WHAT TO WORK ON: Return every line below in which "Select" appears.

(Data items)
--- --- ---
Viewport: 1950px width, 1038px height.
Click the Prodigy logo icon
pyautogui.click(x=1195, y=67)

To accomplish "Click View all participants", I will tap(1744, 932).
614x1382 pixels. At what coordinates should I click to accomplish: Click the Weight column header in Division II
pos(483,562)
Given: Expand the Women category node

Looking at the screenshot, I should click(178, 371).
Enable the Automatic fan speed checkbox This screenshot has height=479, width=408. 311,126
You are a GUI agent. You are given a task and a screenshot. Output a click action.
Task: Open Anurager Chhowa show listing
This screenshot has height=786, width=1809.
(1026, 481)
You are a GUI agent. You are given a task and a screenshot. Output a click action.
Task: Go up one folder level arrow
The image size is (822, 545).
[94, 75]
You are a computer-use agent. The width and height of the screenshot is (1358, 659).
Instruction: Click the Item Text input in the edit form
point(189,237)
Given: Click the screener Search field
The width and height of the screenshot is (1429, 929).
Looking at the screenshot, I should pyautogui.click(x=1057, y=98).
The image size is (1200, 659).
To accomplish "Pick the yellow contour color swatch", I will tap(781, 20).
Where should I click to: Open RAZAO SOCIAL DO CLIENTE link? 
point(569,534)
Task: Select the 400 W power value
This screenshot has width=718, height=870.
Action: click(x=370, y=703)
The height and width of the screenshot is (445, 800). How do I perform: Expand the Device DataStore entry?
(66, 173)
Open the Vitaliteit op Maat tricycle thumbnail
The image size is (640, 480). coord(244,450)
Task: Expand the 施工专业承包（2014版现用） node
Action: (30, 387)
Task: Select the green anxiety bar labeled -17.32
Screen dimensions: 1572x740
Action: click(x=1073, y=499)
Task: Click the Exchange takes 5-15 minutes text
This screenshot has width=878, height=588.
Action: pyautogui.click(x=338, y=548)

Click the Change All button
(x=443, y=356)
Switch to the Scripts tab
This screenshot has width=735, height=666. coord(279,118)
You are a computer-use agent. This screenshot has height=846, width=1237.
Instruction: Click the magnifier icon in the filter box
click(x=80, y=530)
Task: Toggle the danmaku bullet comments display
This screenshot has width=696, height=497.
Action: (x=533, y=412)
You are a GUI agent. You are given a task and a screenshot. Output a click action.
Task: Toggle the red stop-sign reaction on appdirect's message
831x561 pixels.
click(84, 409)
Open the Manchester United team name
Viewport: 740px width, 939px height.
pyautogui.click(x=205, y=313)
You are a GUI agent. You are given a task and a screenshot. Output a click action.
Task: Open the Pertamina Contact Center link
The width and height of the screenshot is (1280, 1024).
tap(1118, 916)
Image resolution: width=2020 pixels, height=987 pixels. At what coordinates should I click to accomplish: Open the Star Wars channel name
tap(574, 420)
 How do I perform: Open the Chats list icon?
--- --- ---
EXERCISE RESPONSE:
Task: Select the 400 W power value
Task: Select the green anxiety bar labeled -17.32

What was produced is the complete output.